Somos todos iguais, é verdade, e nossa inteligência ou evolução espiritual nada tem a ver com a cor da nossa pele. Mas isso, como a igualdade formal, não basta. É só inverter a afirmação “a cor da pele não nos faz diferentes” para “não faz diferença a cor da pele”. No Brasil, a primeira afirmação é verdadeira, e a segunda é falsa. A escravidão acabou (?) mas não seus efeitos, ou seja, uma sociedade montada para manter o negro - e todos os que possam ameaçar a concentração da riqueza - em situação de inferioridade, através do racismo disfarçado e não admitido que nos marca. Não sou eu quem diz, é o sociólogo Florestan Fernandes.

— Material fornecido —
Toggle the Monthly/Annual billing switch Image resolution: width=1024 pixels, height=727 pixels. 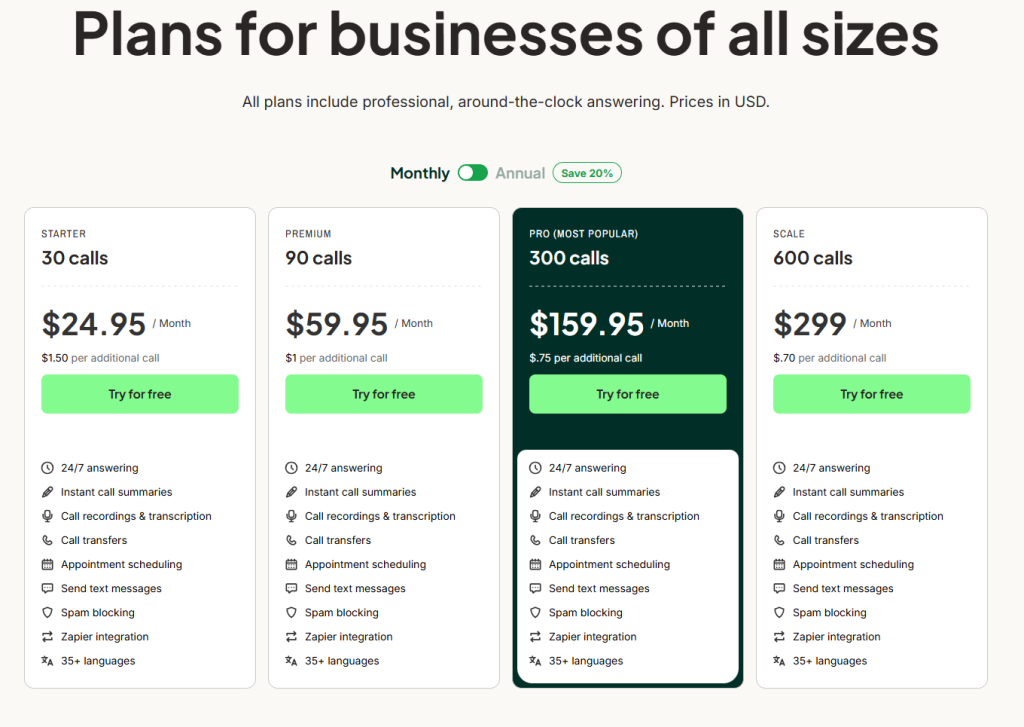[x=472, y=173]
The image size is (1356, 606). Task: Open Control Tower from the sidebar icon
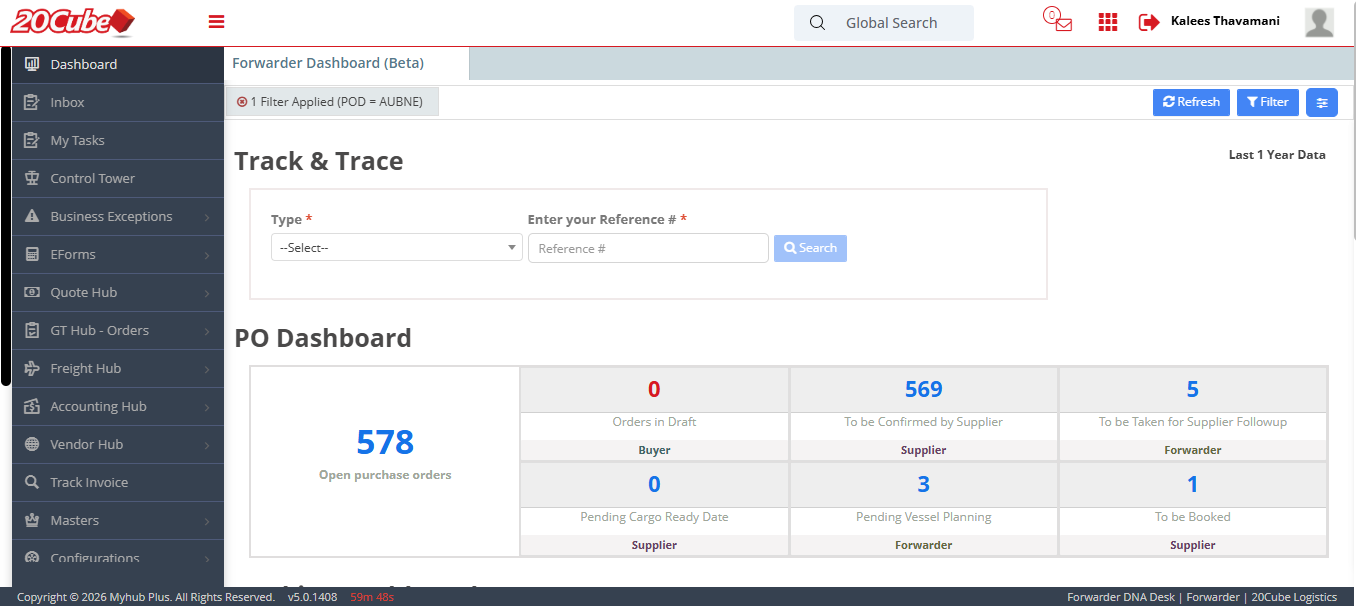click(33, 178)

— Tarefas escritas —
A. Como fica em inglês a frase do artigo "No Brasil, a primeira afirmação é verdadeira, e a segunda é falsa."?
B. Transcreva do artigo tudo o que vai desde "Somos todos iguais, é" até "sociólogo Florestan Fernandes.".

— Lista de respostas —
A. In Brazil, the first statement is true, and the second is false.

B.
Somos todos iguais, é verdade, e nossa inteligência ou evolução espiritual nada tem a ver com a cor da nossa pele. Mas isso, como a igualdade formal, não basta. É só inverter a afirmação “a cor da pele não nos faz diferentes” para “não faz diferença a cor da pele”. No Brasil, a primeira afirmação é verdadeira, e a segunda é falsa. A escravidão acabou (?) mas não seus efeitos, ou seja, uma sociedade montada para manter o negro - e todos os que possam ameaçar a concentração da riqueza - em situação de inferioridade, através do racismo disfarçado e não admitido que nos marca. Não sou eu quem diz, é o sociólogo Florestan Fernandes.